The island had experienced several tremors starting the evening of Saturday Sep. 17, with the strongest quake felt on Sunday.
The epicenter of the earthquake was located in the southeastern coast of Taiwan.
146 people were injured and one death was reported, according to Taiwan’s fire department.
The worker died after equipment fell on him during his shift at a cement factory.
Around 600 people were trapped on mountain roads, but no injuries were reported and rescuers have since reopened the roads.
The Taiwan Railways Administration halted multiple trains in the eastern coast.
The high speed rail was also temporarily halted but resumed operation after safety checks, according to the Washington Post.
Meanwhile, in the capital city of Taipei and the southern city of Kaohsiung, metro systems were suspended for a brief time.
Videos on social media show the ceiling of a badminton court collapsing during the quake.
Images released showed a completely collapsed bridge and a destroyed building with a 7-11 convenience store.
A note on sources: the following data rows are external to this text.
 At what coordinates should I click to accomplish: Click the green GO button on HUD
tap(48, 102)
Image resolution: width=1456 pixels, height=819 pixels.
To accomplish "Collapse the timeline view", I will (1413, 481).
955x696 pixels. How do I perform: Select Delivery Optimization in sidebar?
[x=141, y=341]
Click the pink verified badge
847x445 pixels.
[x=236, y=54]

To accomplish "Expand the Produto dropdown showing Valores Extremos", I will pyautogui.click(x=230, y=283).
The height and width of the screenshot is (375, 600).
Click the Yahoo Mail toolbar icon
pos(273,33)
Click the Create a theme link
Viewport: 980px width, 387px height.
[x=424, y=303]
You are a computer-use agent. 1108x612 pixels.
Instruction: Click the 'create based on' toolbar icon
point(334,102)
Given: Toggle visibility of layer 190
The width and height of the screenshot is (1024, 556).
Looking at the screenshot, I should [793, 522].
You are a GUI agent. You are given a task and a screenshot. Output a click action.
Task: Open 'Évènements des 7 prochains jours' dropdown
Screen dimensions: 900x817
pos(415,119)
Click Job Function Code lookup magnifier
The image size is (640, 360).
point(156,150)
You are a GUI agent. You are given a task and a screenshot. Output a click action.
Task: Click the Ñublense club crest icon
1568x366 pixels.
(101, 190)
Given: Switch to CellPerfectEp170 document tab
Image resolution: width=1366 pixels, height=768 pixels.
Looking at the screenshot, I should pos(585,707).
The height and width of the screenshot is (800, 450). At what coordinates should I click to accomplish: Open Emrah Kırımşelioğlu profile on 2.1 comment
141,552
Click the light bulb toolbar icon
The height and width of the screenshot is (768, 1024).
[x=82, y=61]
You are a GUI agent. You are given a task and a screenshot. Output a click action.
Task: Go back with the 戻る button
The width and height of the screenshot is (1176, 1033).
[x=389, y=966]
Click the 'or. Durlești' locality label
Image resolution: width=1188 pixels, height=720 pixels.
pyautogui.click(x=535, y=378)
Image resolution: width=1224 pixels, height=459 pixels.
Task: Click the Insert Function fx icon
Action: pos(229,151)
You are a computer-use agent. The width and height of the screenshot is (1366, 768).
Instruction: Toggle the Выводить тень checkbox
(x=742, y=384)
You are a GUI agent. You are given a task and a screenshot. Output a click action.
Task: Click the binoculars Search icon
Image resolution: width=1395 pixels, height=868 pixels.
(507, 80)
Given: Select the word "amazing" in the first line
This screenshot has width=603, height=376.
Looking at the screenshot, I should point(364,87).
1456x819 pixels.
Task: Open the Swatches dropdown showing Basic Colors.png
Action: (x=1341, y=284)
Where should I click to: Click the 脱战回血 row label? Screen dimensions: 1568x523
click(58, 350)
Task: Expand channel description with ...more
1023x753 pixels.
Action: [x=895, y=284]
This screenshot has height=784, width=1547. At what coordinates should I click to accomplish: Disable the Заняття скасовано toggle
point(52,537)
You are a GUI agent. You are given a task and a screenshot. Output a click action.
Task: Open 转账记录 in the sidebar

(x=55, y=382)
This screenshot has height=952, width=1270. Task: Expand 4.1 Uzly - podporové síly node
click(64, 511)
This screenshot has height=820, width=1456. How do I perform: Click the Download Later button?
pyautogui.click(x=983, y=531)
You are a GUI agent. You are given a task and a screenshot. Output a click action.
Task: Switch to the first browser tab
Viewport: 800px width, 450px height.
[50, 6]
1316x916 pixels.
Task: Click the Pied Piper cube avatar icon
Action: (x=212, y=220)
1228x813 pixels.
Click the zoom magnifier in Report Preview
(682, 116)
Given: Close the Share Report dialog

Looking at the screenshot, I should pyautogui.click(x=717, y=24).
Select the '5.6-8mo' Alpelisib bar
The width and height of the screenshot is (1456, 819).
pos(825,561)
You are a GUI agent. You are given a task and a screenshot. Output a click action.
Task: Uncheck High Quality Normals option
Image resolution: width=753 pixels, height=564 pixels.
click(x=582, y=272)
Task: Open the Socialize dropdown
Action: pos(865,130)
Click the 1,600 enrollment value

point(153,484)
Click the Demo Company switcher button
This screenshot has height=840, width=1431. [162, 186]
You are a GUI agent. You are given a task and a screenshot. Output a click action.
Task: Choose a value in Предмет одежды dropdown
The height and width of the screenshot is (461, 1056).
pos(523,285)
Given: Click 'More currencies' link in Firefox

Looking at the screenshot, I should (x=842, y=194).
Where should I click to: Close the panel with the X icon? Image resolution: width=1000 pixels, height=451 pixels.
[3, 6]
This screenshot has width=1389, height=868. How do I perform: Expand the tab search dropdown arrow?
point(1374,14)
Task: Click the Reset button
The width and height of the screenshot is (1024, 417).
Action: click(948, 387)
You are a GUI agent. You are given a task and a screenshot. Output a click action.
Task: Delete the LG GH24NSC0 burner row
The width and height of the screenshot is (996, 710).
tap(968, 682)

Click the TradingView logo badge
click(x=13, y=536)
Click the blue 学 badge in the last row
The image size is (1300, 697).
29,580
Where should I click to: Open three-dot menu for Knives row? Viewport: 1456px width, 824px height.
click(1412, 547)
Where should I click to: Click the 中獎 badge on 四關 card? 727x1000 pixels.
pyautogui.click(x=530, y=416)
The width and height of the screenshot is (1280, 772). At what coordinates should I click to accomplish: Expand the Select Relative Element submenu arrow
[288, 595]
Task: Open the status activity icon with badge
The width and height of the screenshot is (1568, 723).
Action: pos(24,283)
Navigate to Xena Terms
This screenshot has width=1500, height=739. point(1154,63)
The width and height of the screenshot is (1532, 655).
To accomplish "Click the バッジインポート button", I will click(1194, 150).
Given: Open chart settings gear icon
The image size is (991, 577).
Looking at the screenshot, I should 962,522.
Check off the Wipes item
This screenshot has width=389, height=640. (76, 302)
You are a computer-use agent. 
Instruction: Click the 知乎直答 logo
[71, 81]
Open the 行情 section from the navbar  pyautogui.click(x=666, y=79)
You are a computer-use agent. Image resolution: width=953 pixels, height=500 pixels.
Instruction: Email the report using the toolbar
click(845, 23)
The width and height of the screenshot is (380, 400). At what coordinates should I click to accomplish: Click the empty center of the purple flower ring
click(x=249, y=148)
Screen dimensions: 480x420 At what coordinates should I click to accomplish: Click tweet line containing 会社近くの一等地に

Authorities are investigating the collapse.
Japan’s Meteorological Agency released tsunami warnings to its southern islands, but reported no significant damage.
Taiwan’s Central Weather Bureau said more than 70 aftershocks were recorded as of 11am the next day and more were expected, according to Taiwan’s Central News Agency.
Taiwan’s President Tsai Ing-wen warned people to remain vigilant during the aftershocks in a Facebook post.
Taiwan’s proximity to several tectonic plates causes several earthquakes throughout the year.
In 1999, a magnitude 7.3 earthquake killed over 2,400 people and injured 11,000 people, one of the most disastrous in Taiwan’s history.